Macros are essentially functions whose domain and range is source code. In CL they are quite literally this: a macro is implemented by a function whose argument is source code (and an environment object) and which returns other source code. I think that in elisp the implementation is a little less explicit.

As such macros get expanded (which, in CL, means that the function implementing the macro is called) at least once during evaluation of code, in order that they can return their expansion. They may be expanded exactly once (and, in terms of efficiency, this would clearly be ideal), or more than once, but they are expanded at least once. That's the only guarantee you have in general.

For an interactive interpreter it would obviously be nice if macros get expanded every time either code referring to the macro is changed or when the macro itself is changed. That can be achieved by expanding macros as part of the interpreter, again at least once.

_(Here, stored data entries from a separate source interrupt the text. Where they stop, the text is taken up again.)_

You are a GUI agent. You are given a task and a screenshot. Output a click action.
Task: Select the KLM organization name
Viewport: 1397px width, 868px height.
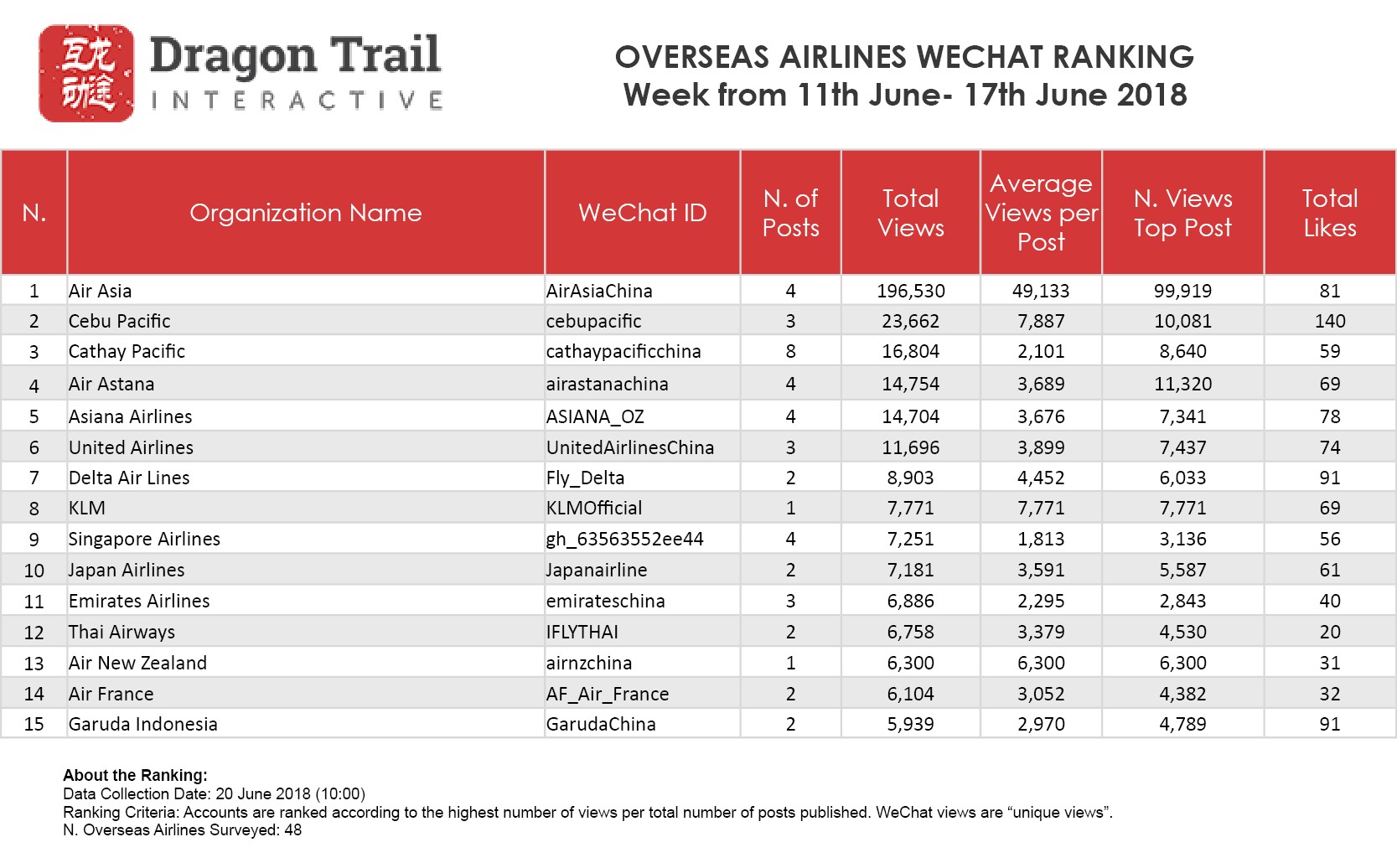[x=87, y=508]
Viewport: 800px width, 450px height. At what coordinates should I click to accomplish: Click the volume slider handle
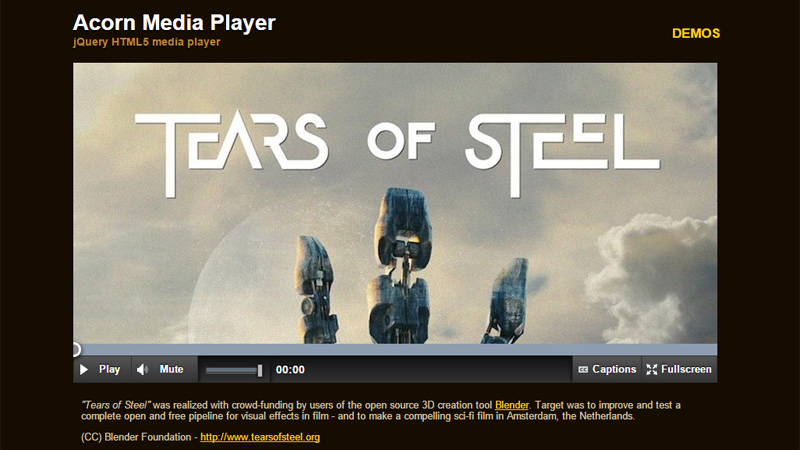click(x=260, y=370)
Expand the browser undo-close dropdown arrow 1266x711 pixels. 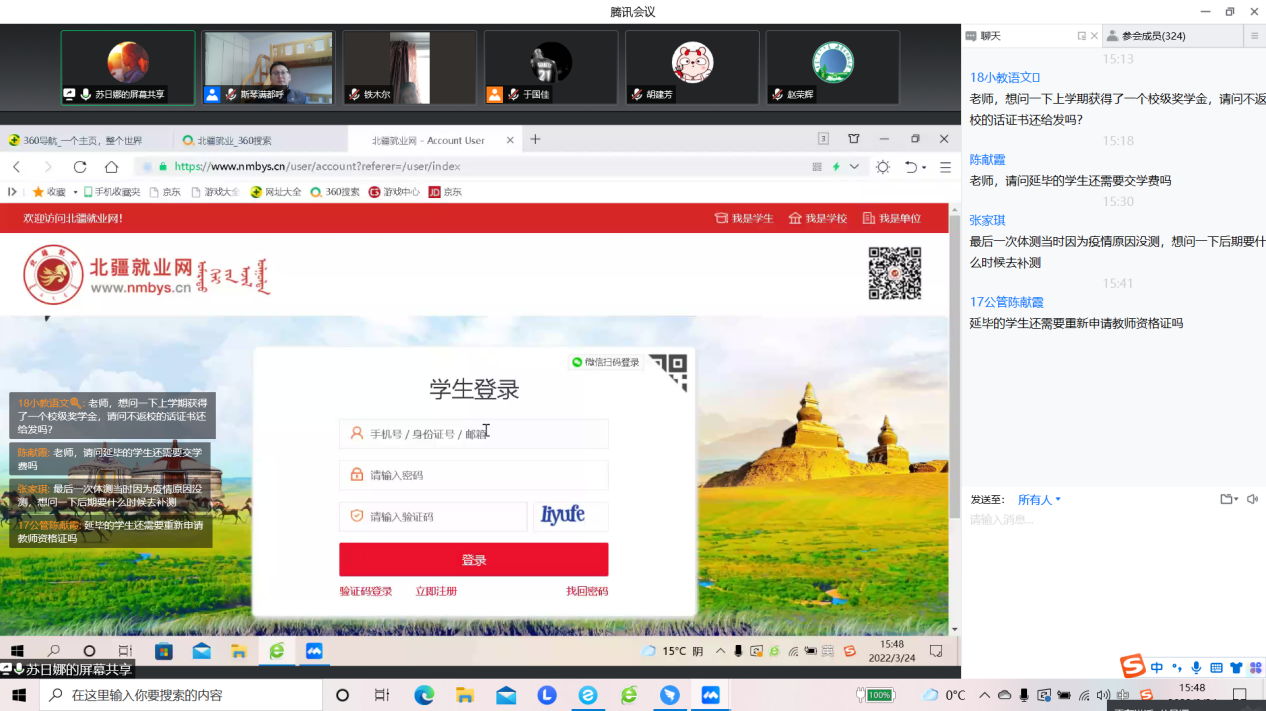[x=924, y=168]
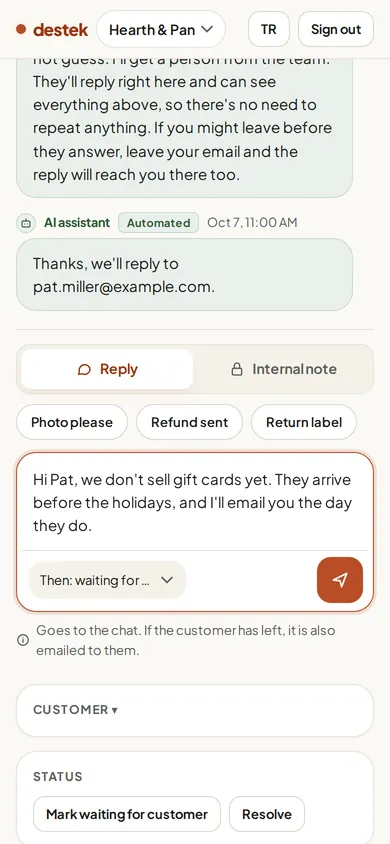Click Mark waiting for customer
The width and height of the screenshot is (390, 844).
pos(127,814)
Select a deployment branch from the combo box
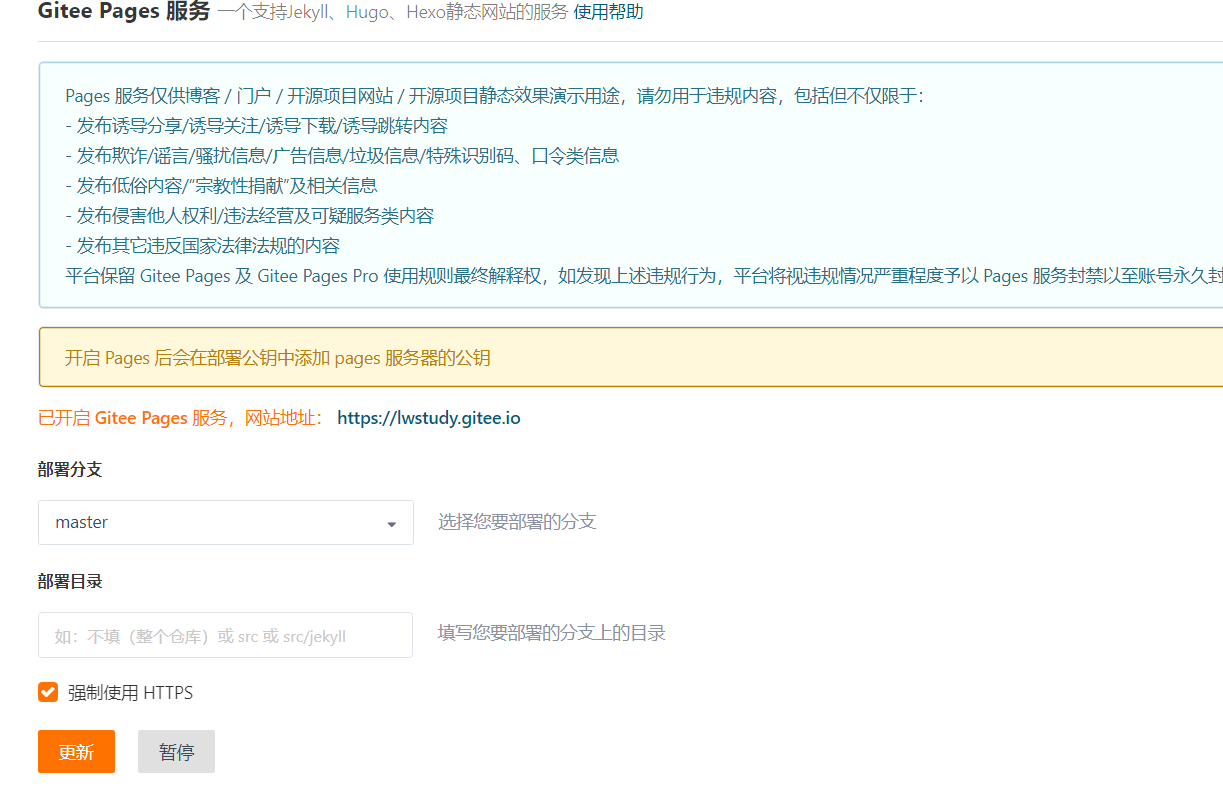This screenshot has width=1223, height=786. click(x=225, y=522)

What you are seeing is that the elisp interpreter expands macros exactly once in some cases.

In the case of compiled implementations, evaluation is a two-stage process after source code is read: source code is turned into some compiled representation at compile time, and that compiled representation is executed at run time. Macro expansion will happen during the compilation, not the execution.

CL enforces this in fact: minimal compilation is defined, in part, so that

All macro and symbol macro calls appearing in the source code being compiled are expanded at compile time in such a way that they will not be expanded again at run time.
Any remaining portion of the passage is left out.